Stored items
━━━━━━━━━━━━━━━━

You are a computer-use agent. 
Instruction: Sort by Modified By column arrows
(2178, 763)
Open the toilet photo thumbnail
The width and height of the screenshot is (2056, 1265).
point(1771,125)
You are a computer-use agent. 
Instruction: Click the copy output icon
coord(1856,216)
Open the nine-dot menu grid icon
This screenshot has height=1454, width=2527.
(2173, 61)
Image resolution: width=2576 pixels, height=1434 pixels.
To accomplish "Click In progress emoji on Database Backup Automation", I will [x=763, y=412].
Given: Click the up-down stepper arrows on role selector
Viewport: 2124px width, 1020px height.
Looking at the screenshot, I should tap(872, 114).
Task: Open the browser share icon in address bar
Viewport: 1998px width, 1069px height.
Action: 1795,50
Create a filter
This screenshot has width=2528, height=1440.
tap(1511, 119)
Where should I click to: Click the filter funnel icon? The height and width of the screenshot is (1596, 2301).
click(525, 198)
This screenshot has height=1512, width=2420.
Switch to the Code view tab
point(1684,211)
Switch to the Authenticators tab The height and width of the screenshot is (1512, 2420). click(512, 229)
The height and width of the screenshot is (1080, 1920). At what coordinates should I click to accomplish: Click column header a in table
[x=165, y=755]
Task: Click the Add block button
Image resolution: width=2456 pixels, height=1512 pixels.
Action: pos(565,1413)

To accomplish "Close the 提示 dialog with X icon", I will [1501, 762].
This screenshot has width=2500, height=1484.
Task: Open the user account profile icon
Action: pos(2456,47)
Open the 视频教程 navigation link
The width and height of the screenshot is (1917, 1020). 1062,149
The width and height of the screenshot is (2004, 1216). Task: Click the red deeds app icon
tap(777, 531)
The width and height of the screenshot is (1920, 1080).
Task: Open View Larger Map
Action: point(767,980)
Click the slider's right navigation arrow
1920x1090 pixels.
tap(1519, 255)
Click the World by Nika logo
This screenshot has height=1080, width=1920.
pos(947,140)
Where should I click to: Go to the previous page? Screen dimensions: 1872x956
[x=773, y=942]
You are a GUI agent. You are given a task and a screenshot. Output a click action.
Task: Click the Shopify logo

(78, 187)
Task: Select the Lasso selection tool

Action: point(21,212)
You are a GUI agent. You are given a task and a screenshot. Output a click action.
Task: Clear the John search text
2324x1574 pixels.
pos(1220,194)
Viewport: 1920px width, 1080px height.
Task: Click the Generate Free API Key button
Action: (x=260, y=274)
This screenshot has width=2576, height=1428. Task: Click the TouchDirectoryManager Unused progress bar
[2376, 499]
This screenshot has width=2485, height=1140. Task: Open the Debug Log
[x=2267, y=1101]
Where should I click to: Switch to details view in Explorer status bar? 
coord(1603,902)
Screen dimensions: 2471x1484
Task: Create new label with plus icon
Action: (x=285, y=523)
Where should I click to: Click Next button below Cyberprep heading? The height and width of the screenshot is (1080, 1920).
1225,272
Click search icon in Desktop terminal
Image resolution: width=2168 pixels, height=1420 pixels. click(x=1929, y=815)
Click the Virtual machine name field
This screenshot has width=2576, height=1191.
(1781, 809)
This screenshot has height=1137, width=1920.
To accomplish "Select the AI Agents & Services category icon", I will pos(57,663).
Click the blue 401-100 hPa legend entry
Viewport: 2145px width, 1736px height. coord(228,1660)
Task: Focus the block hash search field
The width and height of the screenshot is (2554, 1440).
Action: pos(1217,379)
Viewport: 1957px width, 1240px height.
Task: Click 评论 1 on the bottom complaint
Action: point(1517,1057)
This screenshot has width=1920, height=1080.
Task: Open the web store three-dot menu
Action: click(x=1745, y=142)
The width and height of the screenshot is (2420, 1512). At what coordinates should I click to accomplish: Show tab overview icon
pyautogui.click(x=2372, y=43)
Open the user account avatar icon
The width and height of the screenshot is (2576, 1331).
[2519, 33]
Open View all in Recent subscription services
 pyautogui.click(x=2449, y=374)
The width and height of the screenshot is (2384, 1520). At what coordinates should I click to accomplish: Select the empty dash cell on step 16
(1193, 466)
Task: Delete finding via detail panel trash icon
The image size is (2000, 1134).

━━━━━━━━━━━━━━━━

Problem statement. From the records above, give again exactly the lines running from the line with "Click the slider's right navigation arrow" to the line with "Task: Clear the John search text", inclusive.

Exercise output.
Click the slider's right navigation arrow
1920x1090 pixels.
tap(1519, 255)
Click the World by Nika logo
This screenshot has height=1080, width=1920.
pos(947,140)
Where should I click to: Go to the previous page? Screen dimensions: 1872x956
[x=773, y=942]
You are a GUI agent. You are given a task and a screenshot. Output a click action.
Task: Click the Shopify logo

(78, 187)
Task: Select the Lasso selection tool

Action: point(21,212)
You are a GUI agent. You are given a task and a screenshot. Output a click action.
Task: Clear the John search text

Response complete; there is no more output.